Judge Denise Lynch ordered the cases against Charla and Charles “Zane” Farris be joined, but the charges against their children, Dustin and Tyler Farris, will be tried as individual cases.
All four members of the family are charged with felony theft of varying degrees. Zane and Charla face similar counts of theft for allegedly embezzling funds potentially in excess of $1 million from the ranch between 2012 and 2016. The pair is also charged with filing false tax returns. The trial for Zane and Charla is scheduled to begin May 20, 2019.
Prosecutors allege the Farrises used funds from Bear Wallow Ranch, owned by Waffle House Inc. chairman Joe Rogers and his wife, Fran, to pay personal expenses with ranch checks that were miscoded or disguised in the accounting records. An investigation by the Garfield County Sheriff’s Office also alleged that the family stole equipment and livestock from Bear Wallow Ranch.
“While we disagree that the cases should be tried together, we look forward to a full airing of the facts, which we believe will show that the Farrises did nothing wrong or illegal when they worked for Joe and Fran Rogers,” Rick Kornfeld, an attorney for Charla, said in a statement.
The trials against Charla and Zane were initially scheduled for July of this year, but prosecutors questioned whether they might be able to combine the cases. During a preliminary hearing in May, Judge Lynch noted the complexity of the cases, which involve thousands of pages of documents, and the difficulty associated in scheduling four separate cases for the same matter.
In her Tuesday order, Lynch said the facts of the cases and the law were not too complex to have separate trials.
Tyler Farris’ trial will proceed individually, scheduled for five days beginning Aug. 19, 2019. “His case is trailing his parents’ case, so the trial date is much further out,” Assistant District Attorney Ben Sollars said. In addition to theft charges of less than $20,000, Tyler is accused of cruelty to animals and possession of a dangerous weapon.
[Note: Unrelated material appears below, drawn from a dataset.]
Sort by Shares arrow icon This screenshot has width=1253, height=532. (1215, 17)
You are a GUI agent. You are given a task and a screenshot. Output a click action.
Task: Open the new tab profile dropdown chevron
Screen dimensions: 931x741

All four of the Farrises were aware and took part in the embezzlement scheme, according to the prosecutors. According to the arrest warrant, Tyler used around $15,000 embezzled from Bear Wallow Ranch for his rodeo bucking bull business, Outcast Productions.
Dustin Farris is charged with theft of less than $20,000 for his role in the alleged embezzlement scheme. The investigation showed he was the beneficiary of around $6,900 paid to him, or for goods belonging to him, by Bear Wallow checks. He is scheduled for an arraignment in January.
Defense attorneys for Tyler and Dustin Farris did not return requests for comment.